Eventually, you cannot `sample()`

more than the size of the input sequence, while this is not an issue with `choices()`

:

```
# print(random.sample(ll, 20))
# ValueError: Sample larger than population or is negative
print(random.choices(ll, k=20))
# [9, 3, 7, 8, 6, 4, 1, 4, 6, 9, 9, 4, 8, 2, 8, 5, 0, 7, 3, 8]
```

A more generic and theoretical discussion of the sampling process can be found on Wikipedia.

The basic difference is this:

- Use the
`random.sample`

function when you want to choose multiple random items from a list without including the duplicates. - Use
`random.choices`

function when you want to choose multiple items out of a list including repeated.

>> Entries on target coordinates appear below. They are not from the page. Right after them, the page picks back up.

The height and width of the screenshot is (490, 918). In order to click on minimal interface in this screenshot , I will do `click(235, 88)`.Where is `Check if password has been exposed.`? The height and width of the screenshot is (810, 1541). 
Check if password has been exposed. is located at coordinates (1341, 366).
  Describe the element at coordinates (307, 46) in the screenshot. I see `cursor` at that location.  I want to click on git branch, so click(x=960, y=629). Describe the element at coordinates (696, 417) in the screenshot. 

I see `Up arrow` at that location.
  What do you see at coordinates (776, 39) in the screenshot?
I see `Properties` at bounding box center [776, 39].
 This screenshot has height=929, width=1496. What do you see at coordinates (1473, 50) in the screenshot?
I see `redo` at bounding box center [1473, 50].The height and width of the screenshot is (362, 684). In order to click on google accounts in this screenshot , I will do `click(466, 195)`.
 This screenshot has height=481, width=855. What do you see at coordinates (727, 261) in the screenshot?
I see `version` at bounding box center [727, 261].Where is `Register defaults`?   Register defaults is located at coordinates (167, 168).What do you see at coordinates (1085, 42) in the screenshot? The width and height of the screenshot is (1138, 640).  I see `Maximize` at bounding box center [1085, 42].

Here are two examples to demonstrate the difference:

```
import random
alpha_list=['Batman', 'Flash', 'Wonder Woman','Cyborg', 'Superman']
choices=random.choices(alpha_list,k=7)
print(choices)
sample= random.sample(alpha_list,k=3)
print(sample)
Output: ['Cyborg', 'Cyborg', 'Wonder Woman', 'Flash', 'Wonder Woman', 'Flash', 'Batman']
['Superman', 'Flash', 'Batman']
```

As from the above examples you can see that, **in random.choices() you can pass 'k' to be greater than length of your sequence, as random.choices() allow for duplicates**.

Whereas, if you were to pass a value of 'k' greater than length of sequence in random.sample() you'll get an error:

Sample larger than population or is negative.

Now, coming to use cases:

`random.choices(sequence, weights=None, cum_weights=None, k=1)`

: you would like to use this**when you can afford to have duplicates in your sampling**. This is the very reason why we can give a value of`k`

>`len(dataset)`

.`random.sample(sequence, k)`

: you would like to use this**when you can't afford to have duplicates while sampling your data**.